The Obama administration has asked an appeals court to dismiss a lawsuit accusing former Bush administration attorney John Yoo of authorizing the torture of a terrorism suspect, saying federal law does not allow damage claims against lawyers who advise the president on national security issues.
Such lawsuits ask courts to second-guess presidential decisions and pose “the risk of deterring full and frank advice regarding the military’s detention and treatment of those determined to be enemies during an armed conflict,” Justice Department lawyers said Thursday in arguments to the Ninth U.S. Circuit Court of Appeals in San Francisco.
Other sanctions are available for government lawyers who commit misconduct, the department said. It noted that its Office of Professional Responsibility has been investigating Yoo’s advice to former President George W. Bush since 2004 and has the power to recommend professional discipline or even criminal prosecution.
The office has not made its conclusions public. However, The [San Francisco] Chronicle and other media reported in May that the office will recommend that Yoo be referred to the bar association for possible discipline, but that he not be prosecuted.
What more could you ask for, really?
This isn’t the least bit surprising, of course. Indeed, it would be shocking if the administration sided against its own power and interests in a case.
Beyond the rational cited by DOJ, I’m actually persuaded by Yoo attorney Miguel Estrada’s argument that it threatens to “open the floodgates to politically motivated lawsuits” against government officials. To the extent that Padilla has grounds to recover damages caused by Yoo’s advice being carried out, it’s the United States Government that’s liable, not an individual employee. Even if Yoo’s strained legal analysis crossed the line into malfeasance, the advice was given to higher ups in the government and either relied upon or not. It’s therefore an institutional failure.

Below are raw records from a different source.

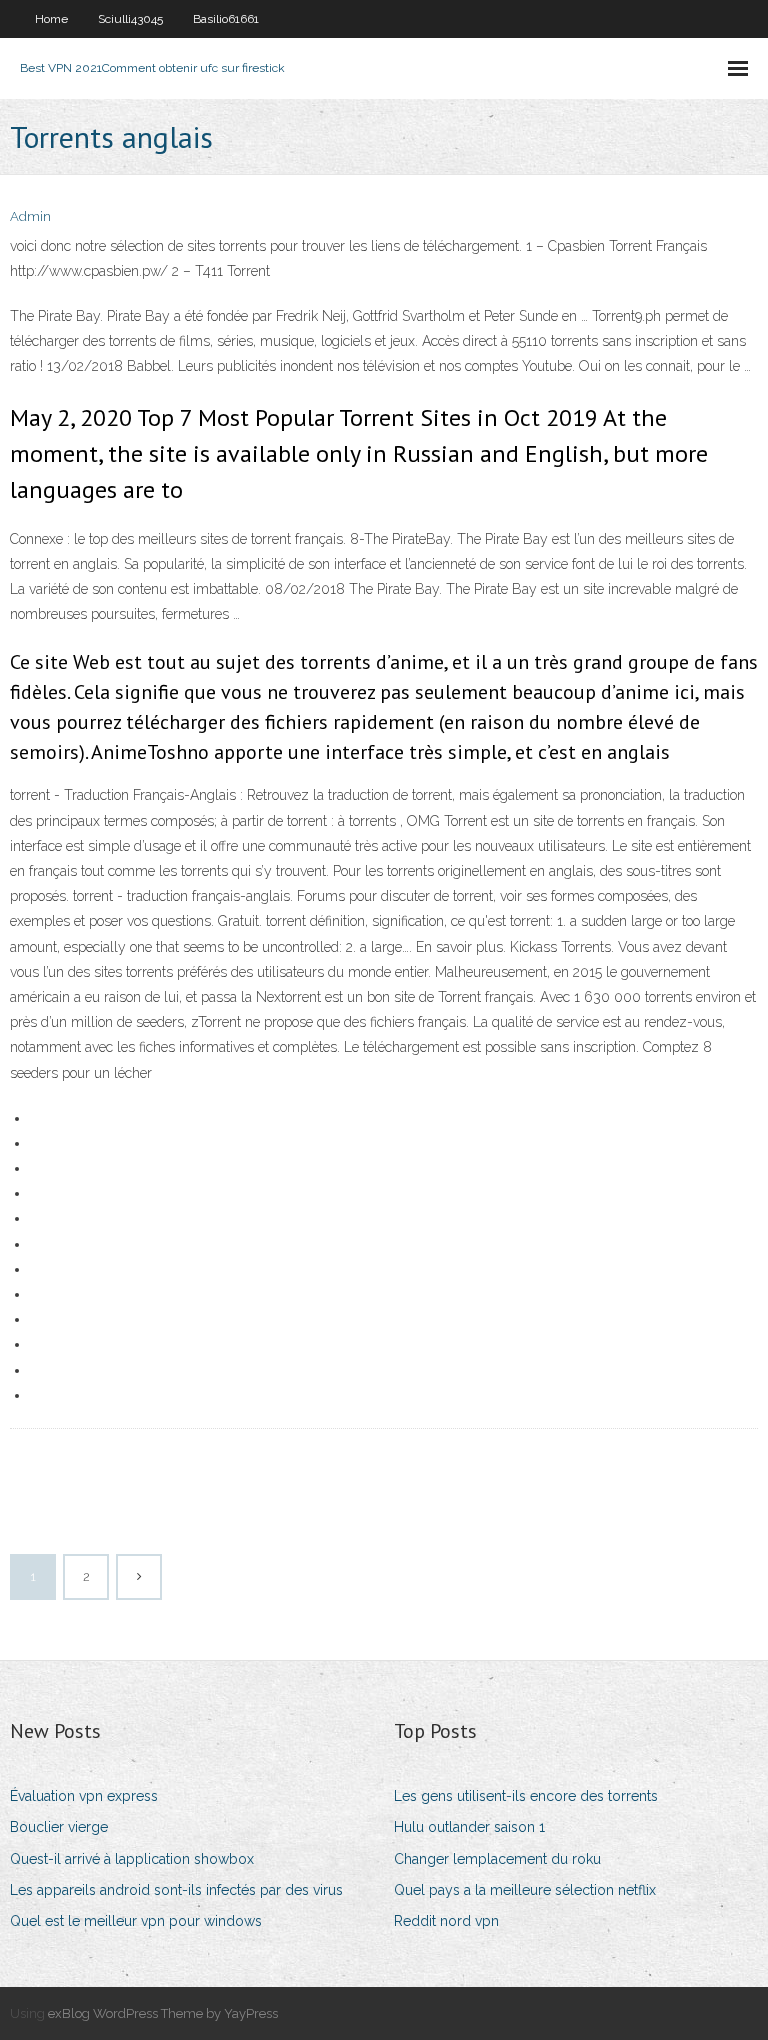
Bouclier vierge (59, 1827)
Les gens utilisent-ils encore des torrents (526, 1796)
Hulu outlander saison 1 (469, 1827)
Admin (30, 216)
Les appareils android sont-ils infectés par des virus (176, 1890)
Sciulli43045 (130, 19)
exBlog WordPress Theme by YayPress (163, 2013)
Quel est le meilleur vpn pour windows (136, 1921)
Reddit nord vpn (446, 1921)
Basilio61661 (226, 19)
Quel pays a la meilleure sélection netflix (525, 1890)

If I’m reading this correctly, these are the same rationales used by the DOJ when they tried to dismiss the case last summer, but then DOJ was representing Yoo. DOJ has withdrawn (but is still footing Yoo’s bill) and now has filed a motion on behalf of the Executive branch. The words are different (Yoo sought qualified immunity and invoked judicial abstention; Obama is citing executive privilege) and perhaps the result will be too.

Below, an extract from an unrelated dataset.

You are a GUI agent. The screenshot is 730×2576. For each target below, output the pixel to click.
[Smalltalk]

Are you really arguing that government officials who violate the rights of citizens in the performance of their job should be immune from suit because they have a boss who could say no? Let’s be clear – Yoo advocated torture in his official capacity. Yoo was not in a position to personally carry out the acts, but this is as close as he could have gotten without getting a different job. Leaving aside the legal distinctions involved in absolute immunity and the exceptions thereto, if this isn’t a clear-cut case in which there should be an exception (and an official should be personally liable), I cannot think of one.
Immune from private lawsuit, yes. Padilla should be allow to sue DOJ in this case, not Yoo.

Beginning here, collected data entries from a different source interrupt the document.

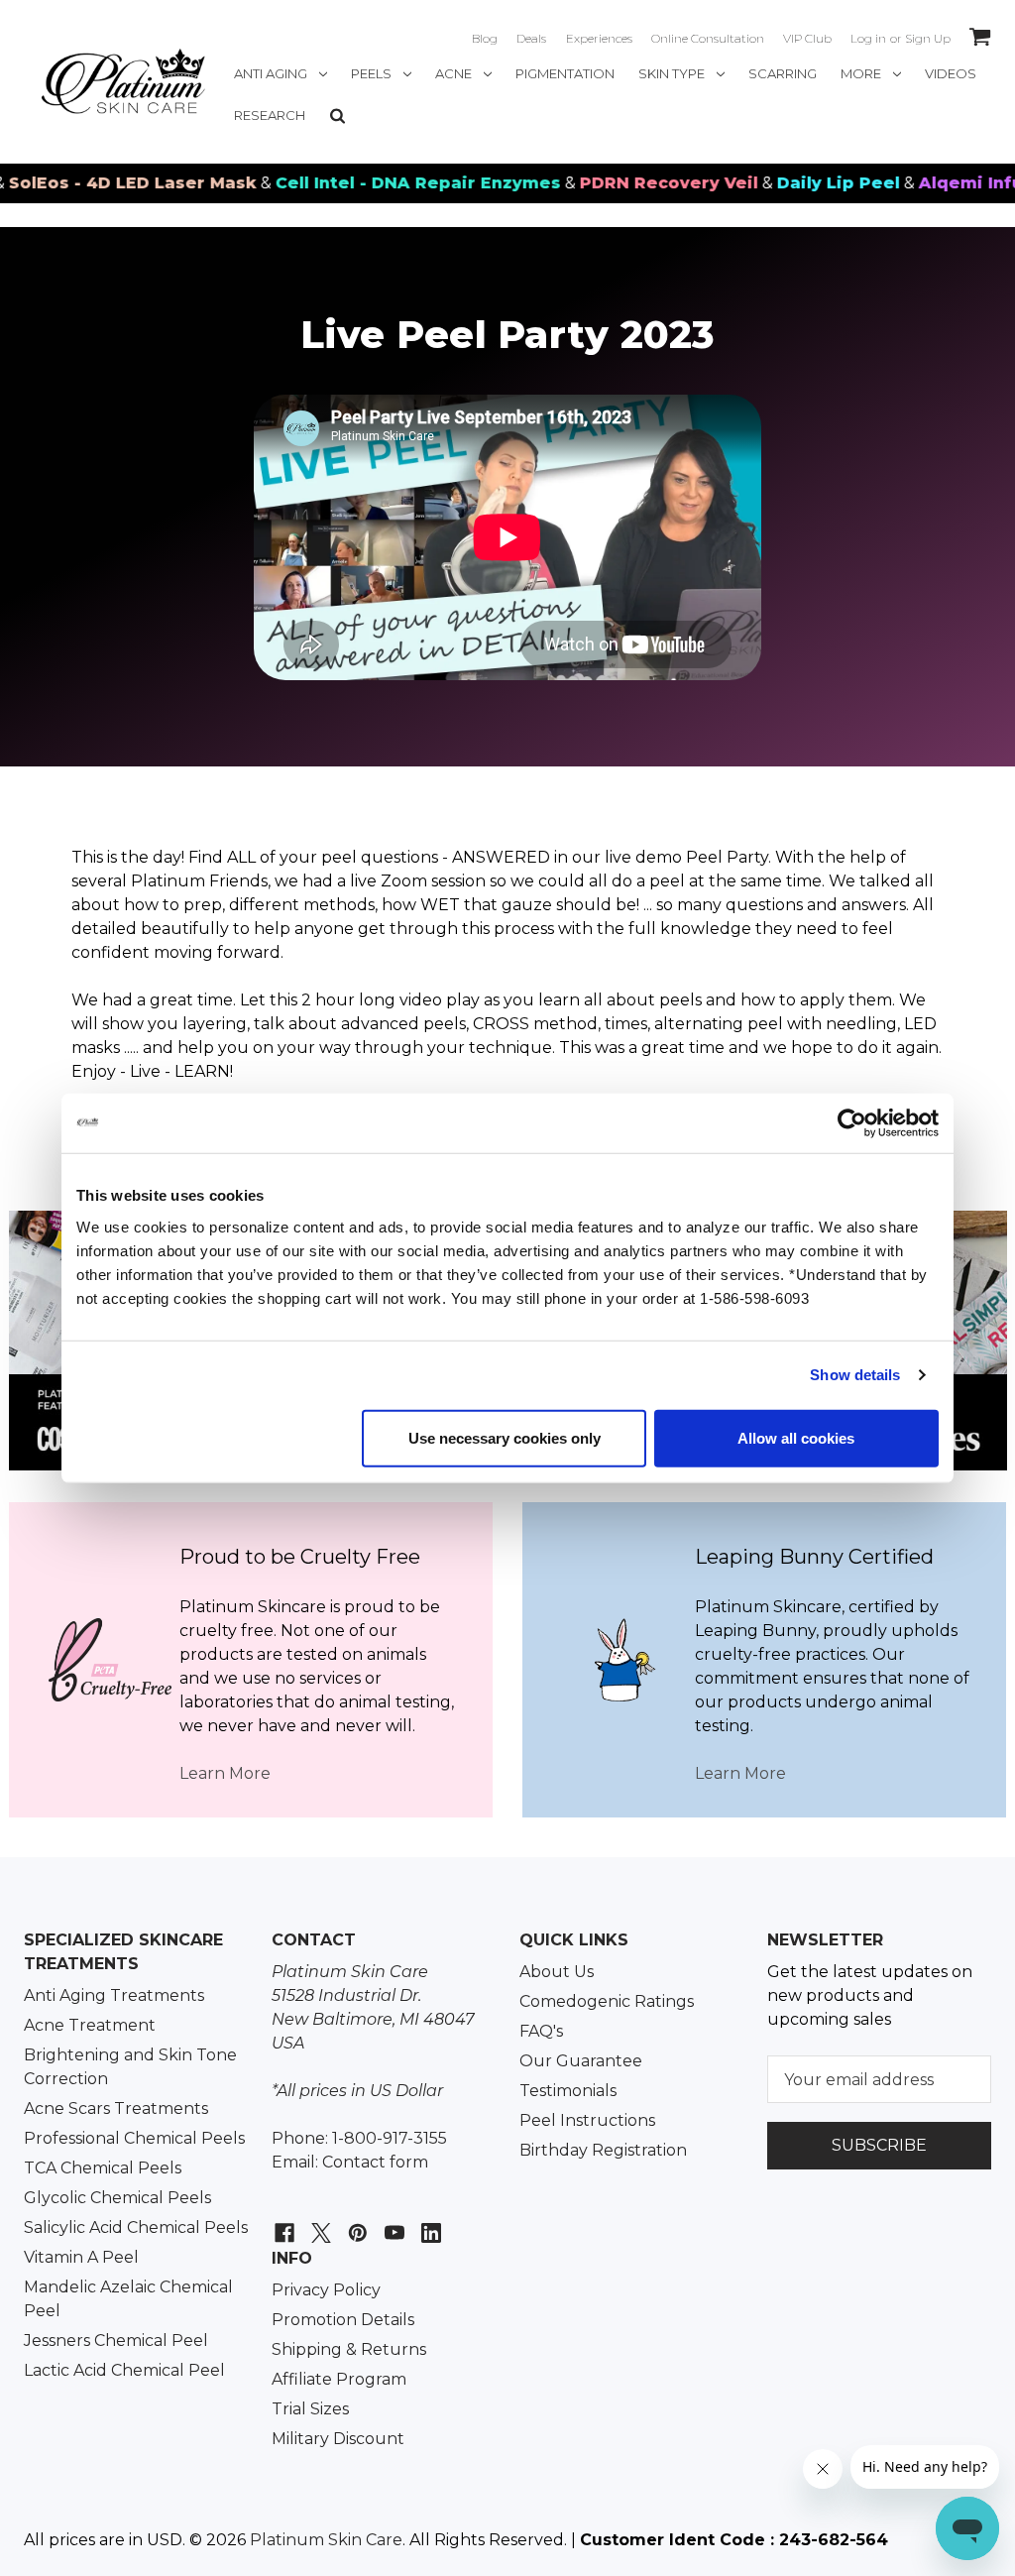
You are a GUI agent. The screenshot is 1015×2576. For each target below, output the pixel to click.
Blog (485, 38)
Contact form (375, 2162)
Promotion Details (343, 2319)
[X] (318, 2222)
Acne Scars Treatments (116, 2108)
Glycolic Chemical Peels (117, 2197)
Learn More (225, 1773)
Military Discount (338, 2438)
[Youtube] (392, 2222)
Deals (531, 38)
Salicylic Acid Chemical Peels (136, 2227)
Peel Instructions (587, 2120)
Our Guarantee (580, 2060)
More (861, 73)
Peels (371, 73)
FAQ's (541, 2031)
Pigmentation (565, 73)
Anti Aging (270, 73)
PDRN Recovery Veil (603, 183)
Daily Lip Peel (773, 183)
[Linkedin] (428, 2222)
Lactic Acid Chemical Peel (124, 2370)
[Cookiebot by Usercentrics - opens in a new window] (852, 1123)
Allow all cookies (795, 1437)
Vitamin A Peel (81, 2257)
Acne (453, 73)
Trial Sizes (310, 2409)
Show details (855, 1374)
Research (269, 115)
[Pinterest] (355, 2222)
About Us (556, 1971)
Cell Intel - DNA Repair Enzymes (353, 183)
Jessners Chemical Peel (116, 2340)
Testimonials (568, 2090)
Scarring (782, 73)
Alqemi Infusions (929, 183)
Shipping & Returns (349, 2349)
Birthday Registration (603, 2150)
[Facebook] (282, 2222)
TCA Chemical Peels (102, 2168)
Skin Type (671, 73)
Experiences (599, 38)
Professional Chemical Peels (134, 2138)
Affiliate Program (339, 2379)
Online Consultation (707, 38)
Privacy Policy (326, 2290)
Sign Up (928, 38)
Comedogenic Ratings (606, 2001)
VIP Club (807, 38)
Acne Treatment (90, 2025)
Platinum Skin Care (326, 2539)
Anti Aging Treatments (114, 1995)
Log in (868, 38)
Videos (950, 73)
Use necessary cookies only (504, 1437)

Having now sped-read the DOJ filing, I now see that the argument is more about Congressional supremacy and an objection to the courts creating a remedy without Congressional authorization:
The allegations against Yoo are that he was one of those forming the policies used upon Padilla, and that he deliberately wrote “legal cover” memos to shield what was patently illegal conduct.
That seems eligible for Bivens relief.
The “flood of lawsuits” issue is a canard. One, the courts have no trouble dismissing merely political suits. (Compare the “birther” suits.) Two, the argument proves too much. Bivens is good law and allows the feds to be sued for constitutional violations. Has there been a “flood” of baseless suits since 1971? Are the courts impaired in their business?
The potential for personal liability is *supposed* to have a “chilling effect.” It’s supposed to make people think twice about breaking the law.
anderson, the Obama DOJ’s answer is that courts are expressly reluctant to expand Bivens suits to new areas, and should be doubly reluctant to imply a cause of action in matters that touch on war and national security.
This is partly because Padilla is seeking to litigate the nature the rights of non-citizen enemy combatants in a lawsuit in which the government is not a party. My personal read of footnote one of the amicus brief is that if the DOJ were required to take a position, they would view the constitutional rights of citizen/enemy combatants as “not clearly established.”
anderson, the Obama DOJ’s answer is that courts are expressly reluctant to expand Bivens suits to new areas, and should be doubly reluctant to imply a cause of action in matters that touch on war and national security.
The best response to those claims is the district court’s opinion denying (in large part) the motion to dismiss. Short version: there is no “expansion” of Bivens, and national security is not a license to violate the Constitution with impunity.
james-How then do we hold officials like Yoo accountable? What remedy do we have both as a country and as an injured individual? I find myself more concerned about OLC lawyers with free license than I do about a few more lawsuits. One can get people killed and lose lots of money, the other only loses money.
Steve
steve, what about the problem of defensive practice of law? Google the Gorelick Wall.
Seriously though, the Obama DOJ points out a few alternate remedies, such as criminal prosecution and professional sanctions. They also argue that habeas relief is available to question the fact and nature of their detention.